Stored data entries
....................

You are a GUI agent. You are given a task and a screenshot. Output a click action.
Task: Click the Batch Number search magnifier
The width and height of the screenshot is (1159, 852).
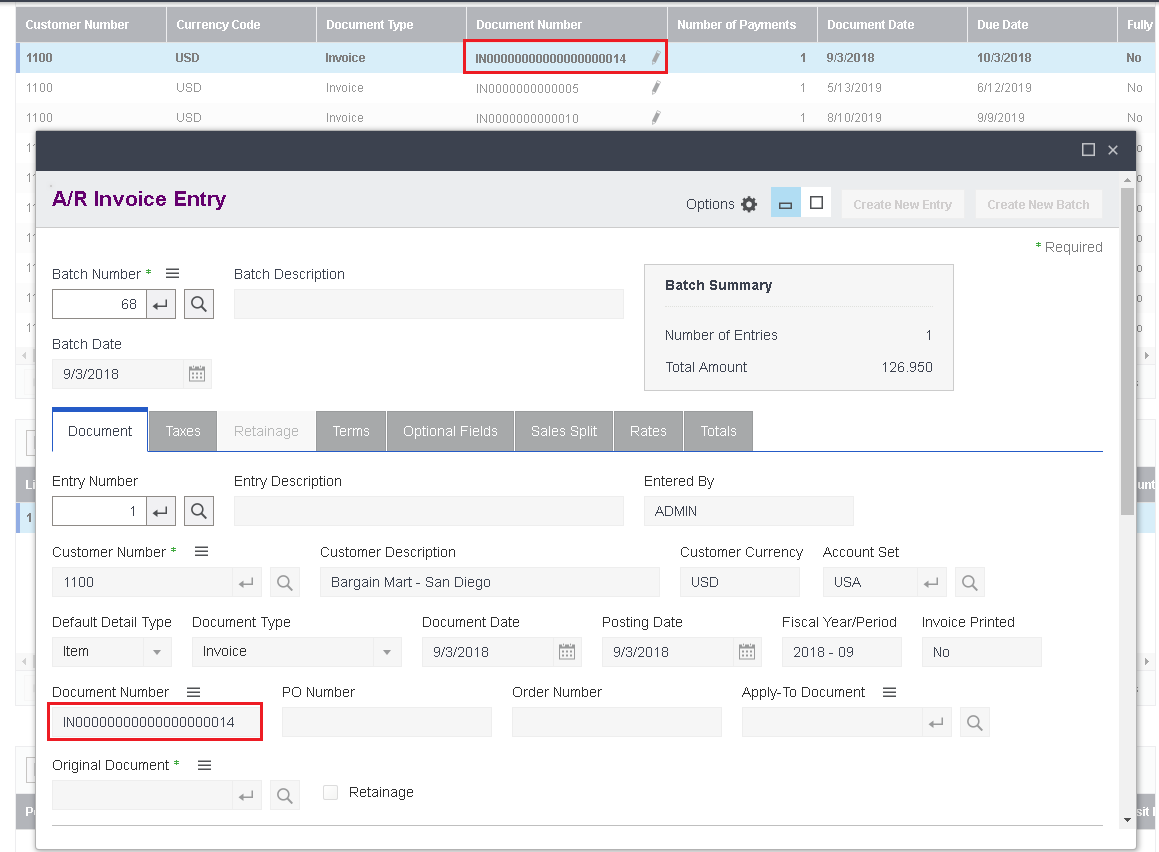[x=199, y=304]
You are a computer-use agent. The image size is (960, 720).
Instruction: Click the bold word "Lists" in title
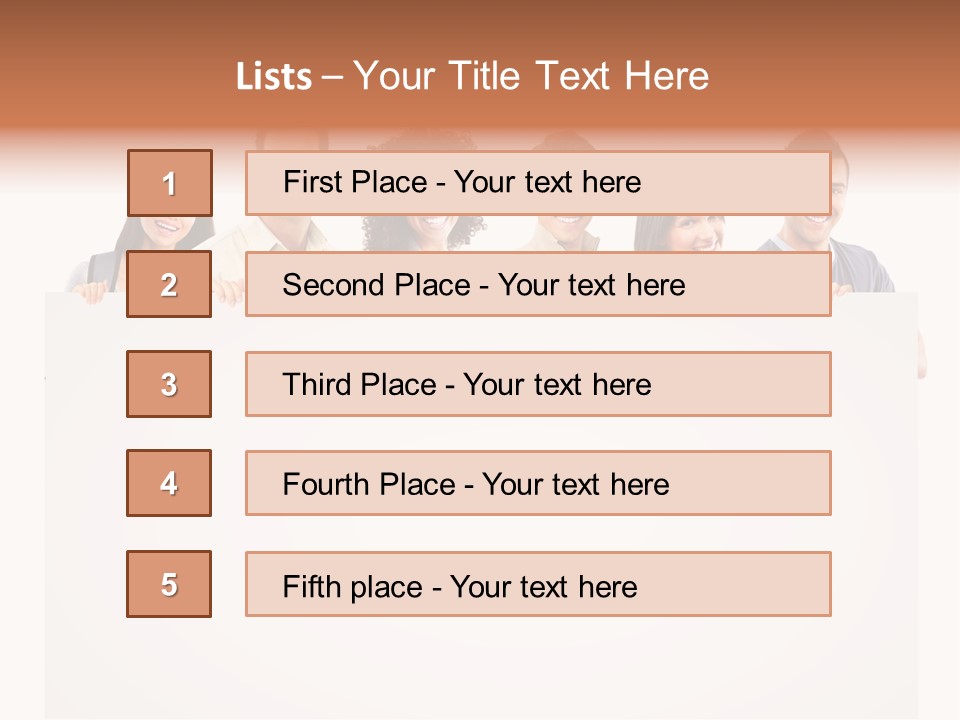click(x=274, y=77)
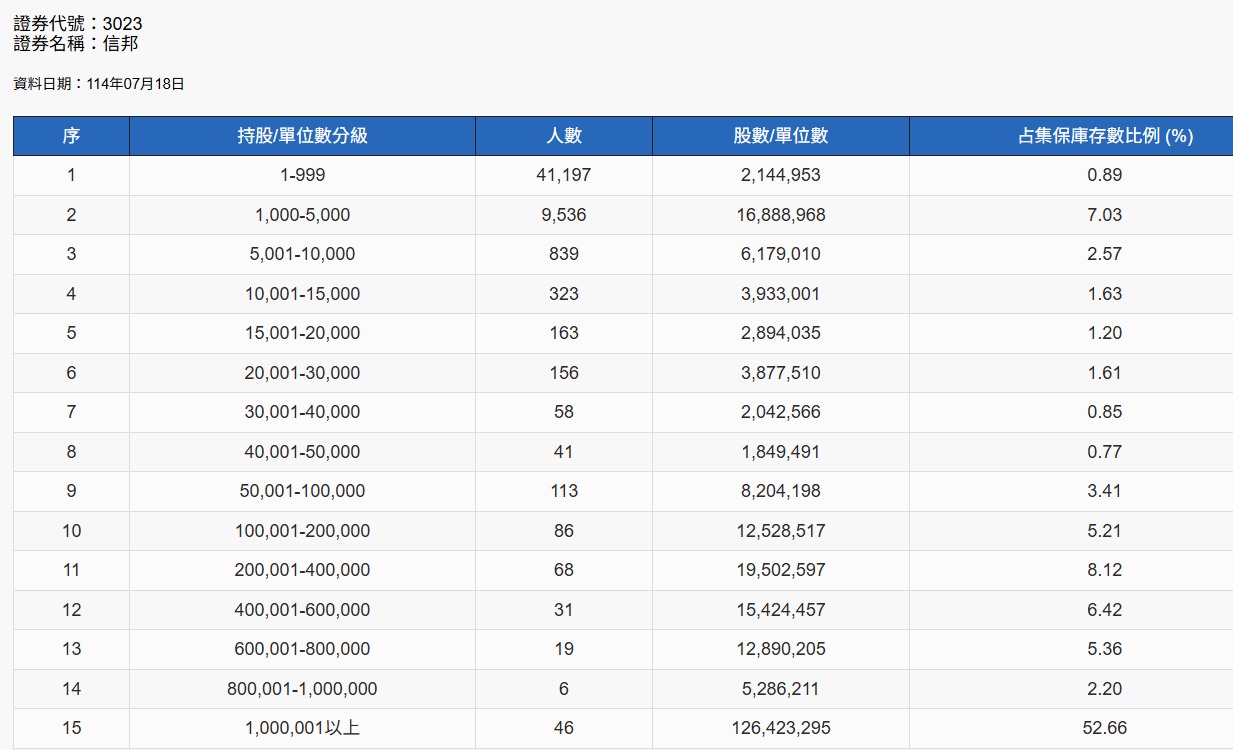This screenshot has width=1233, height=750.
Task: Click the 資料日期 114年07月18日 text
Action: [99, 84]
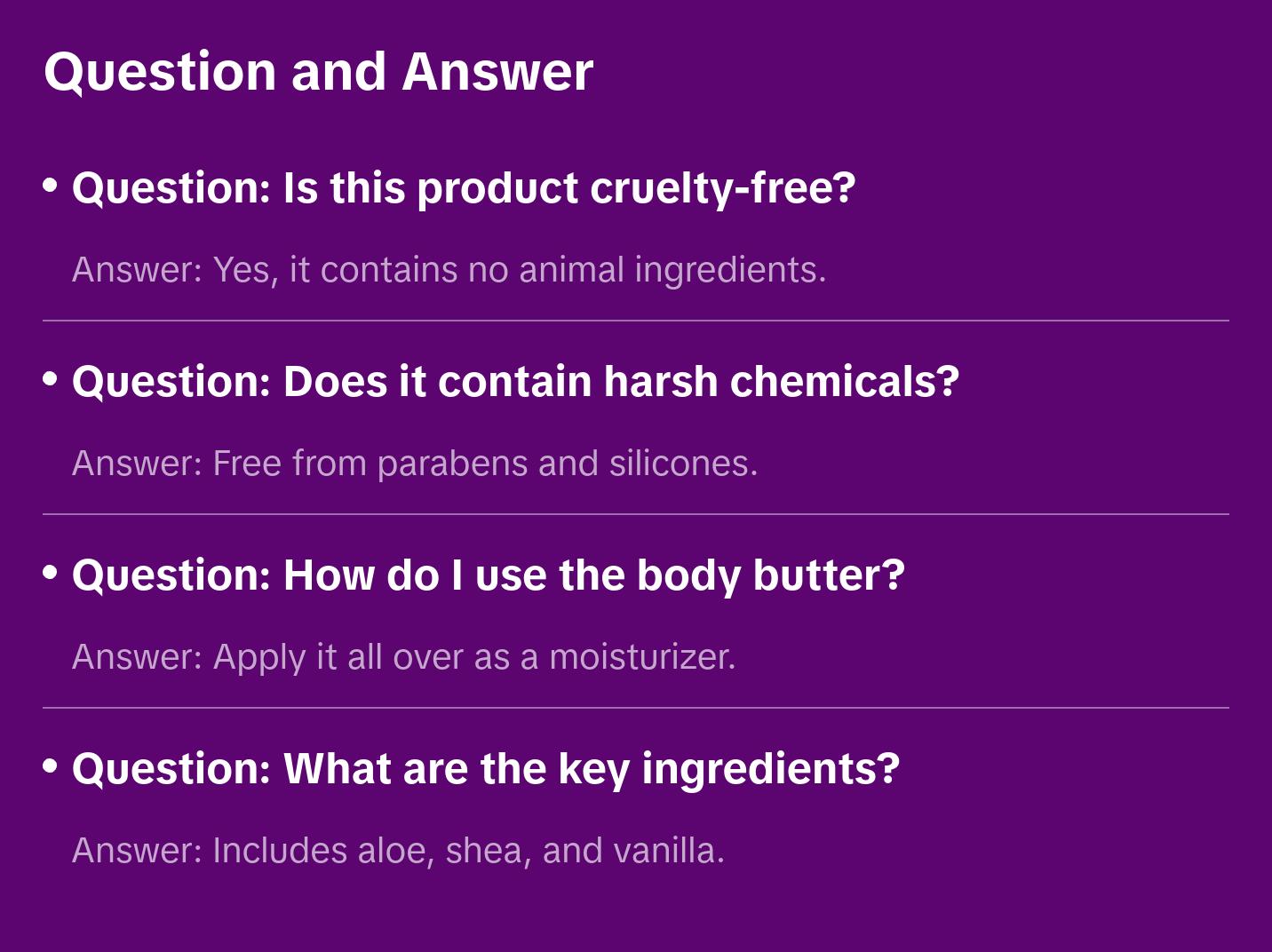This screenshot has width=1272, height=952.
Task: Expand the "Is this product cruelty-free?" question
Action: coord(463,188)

....................

**EXERCISE GOAL**
Reproduce every line of the records containing the string "agent".

**RESPONSE TO THIS TASK**
You are a GUI agent. You are given a task and a screenshot. Output a click action.
You are a computer-use agent. The image size is (960, 720).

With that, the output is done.